Anyway, if that's the way it happened, then the bank is the one who donated the money. My original comment was to the poster who said Mario paid more than asking so that some money would go to the victims. Not true. He won the bidding war for a repo house.

Posted

That's not in jw's Friday AP article linked by the other poster, which is what I was referencing.

 

Anyway, if that's the way it happened, then the bank is the one who donated the money. My original comment was to the poster who said Mario paid more than asking so that some money would go to the victims. Not true. He won the bidding war for a repo house.

Man, it's really a shame you just don't know when to quit. You posted a knee jerk, know-it-all response without bothering to understand the whole story. Just admit it and move on.

 

Congratulations on being "right" that nobody pays a half a million dollars extra on a house just for charity.

Posted

Man, it's really a shame you just don't know when to quit. You posted a knee jerk, know-it-all response without bothering to understand the whole story. Just admit it and move on.

 

Congratulations on being "right" that nobody pays a half a million dollars extra on a house just for charity.
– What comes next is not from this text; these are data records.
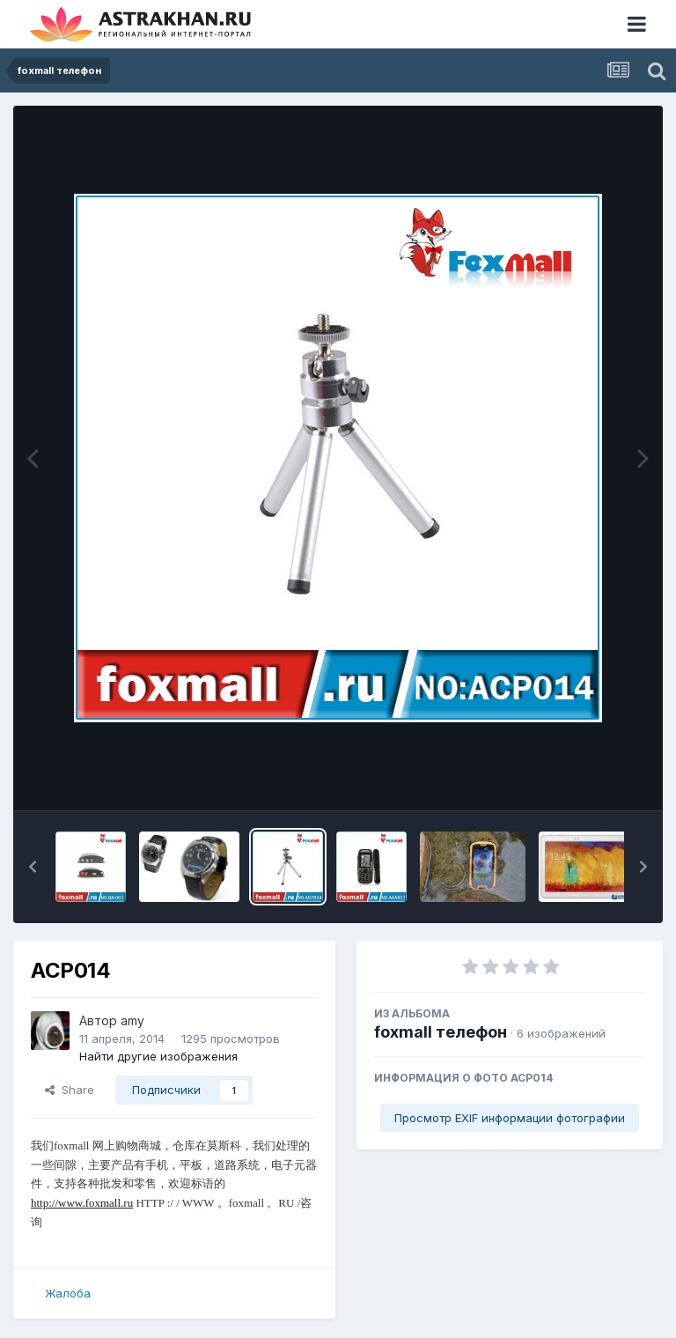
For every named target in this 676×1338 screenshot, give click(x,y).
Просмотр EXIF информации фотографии (509, 1118)
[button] (32, 866)
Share (69, 1090)
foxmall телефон (440, 1032)
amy (132, 1020)
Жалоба (68, 1293)
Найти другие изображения (158, 1056)
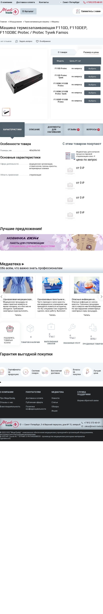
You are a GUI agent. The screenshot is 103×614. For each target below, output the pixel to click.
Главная (3, 22)
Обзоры (55, 406)
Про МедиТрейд (7, 398)
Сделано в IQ (5, 438)
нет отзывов (6, 41)
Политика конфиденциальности (36, 407)
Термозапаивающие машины (36, 22)
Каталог (28, 11)
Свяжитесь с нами (88, 11)
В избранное (43, 41)
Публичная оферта (34, 402)
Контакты (44, 2)
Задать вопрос (23, 41)
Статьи (55, 402)
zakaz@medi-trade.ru (93, 426)
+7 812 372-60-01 (94, 2)
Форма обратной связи (88, 400)
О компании (6, 2)
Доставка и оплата (25, 2)
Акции (54, 411)
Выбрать (92, 68)
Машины (55, 22)
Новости (55, 398)
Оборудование (15, 22)
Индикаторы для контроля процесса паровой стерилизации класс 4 (87, 154)
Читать (18, 315)
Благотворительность (10, 406)
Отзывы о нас (6, 402)
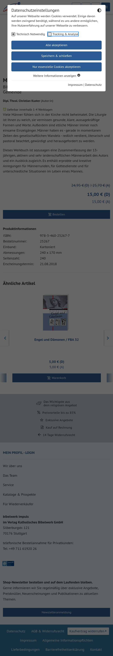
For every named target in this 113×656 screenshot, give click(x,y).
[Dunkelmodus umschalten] (99, 11)
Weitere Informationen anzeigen (56, 76)
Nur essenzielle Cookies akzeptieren (56, 67)
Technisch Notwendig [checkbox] (30, 34)
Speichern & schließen (56, 56)
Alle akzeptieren (56, 45)
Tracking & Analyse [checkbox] (65, 34)
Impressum (75, 85)
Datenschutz (93, 85)
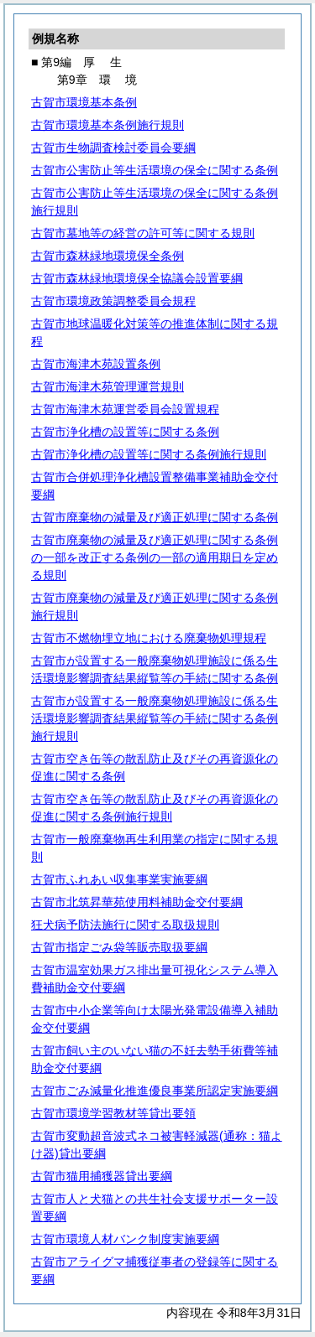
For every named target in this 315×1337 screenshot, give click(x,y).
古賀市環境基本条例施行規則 (107, 125)
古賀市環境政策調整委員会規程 (113, 301)
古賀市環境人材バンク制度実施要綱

It was a simple point. And jw's article says what it says. Mine wasn't a "knee jerk". I was saying why I disagreed with the poster's premise, which was crazy.

 

If you have anything substantial to add to the discussion, be my guest. If you're just here to scold, why don't you start a thread about which rookies are going to get which numbers or something?

Posted

That's not in jw's Friday AP article linked by the other poster, which is what I was referencing.

 

Anyway, if that's the way it happened, then the bank is the one who donated the money. My original comment was to the poster who said Mario paid more than asking so that some money would go to the victims. Not true. He won the bidding war for a repo house.
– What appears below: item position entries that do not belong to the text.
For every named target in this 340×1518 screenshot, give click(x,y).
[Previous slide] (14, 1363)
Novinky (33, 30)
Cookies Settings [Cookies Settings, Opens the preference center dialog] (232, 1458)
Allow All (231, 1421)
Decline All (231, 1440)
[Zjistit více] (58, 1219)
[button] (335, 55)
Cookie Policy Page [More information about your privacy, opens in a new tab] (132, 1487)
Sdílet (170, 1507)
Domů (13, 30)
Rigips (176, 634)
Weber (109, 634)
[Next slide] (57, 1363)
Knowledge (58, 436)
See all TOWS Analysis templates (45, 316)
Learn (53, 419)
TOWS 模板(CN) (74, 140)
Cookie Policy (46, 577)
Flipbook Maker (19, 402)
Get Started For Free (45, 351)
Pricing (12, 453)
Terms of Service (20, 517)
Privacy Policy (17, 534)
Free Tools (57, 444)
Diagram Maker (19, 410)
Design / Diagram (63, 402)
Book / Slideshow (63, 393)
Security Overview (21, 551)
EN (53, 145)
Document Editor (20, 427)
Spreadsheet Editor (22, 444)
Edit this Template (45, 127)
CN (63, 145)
The link to that article was posted in this thread before jw's article was linked, in a response to one of your posts. As for the "bidding war for a repo (meaningless in this case) house," he paid $2M, and the asking price was $1,990,000. That's just a $10K difference.

Posted

The link to that article was posted in this thread before jw's article was linked, in a response to one of your posts. As for the "bidding war for a repo (meaningless in this case) house," he paid $2M, and the asking price was $1,990,000. That's just a $10K difference.

 

I did miss that. I was responding to the jw link.

 

It was a bidding war--likely started well below the asking price. I agree it ultimately was meaningless as the mortgage holders were going to give away a large chunk no matter what. You're right about that.

Posted

I guess if you're single. I love NYC but it's like college for adults. You're broke, live in a box, and have to have someone drive you. But $10 beer is so much better in the city. If you had a family, IMO, you'd be crazy to raise them in NYC over Buffalo. That said, there are fewer greater places than NYC if you're single.

 

I live in New Jersey right outside of NYC (Its a 15 minute bus ride or a 10 minute train ride from my house to Manhattan) and I love NYC but I agree its hard to live there. That's why I love NJ, you have pretty easy access to any part of NYC but you get a cheaper cost of living along with more room to live in.

 

I would love to move into the city for a couple of years just to see what its like to fully live there but right now I don't make enough money to do that and pay down my student loans. But NYC is no place to raise a family, that's why pretty much everyone you meet in NYC is from Jersey, suburbs of NY, or Staten Island or another borough.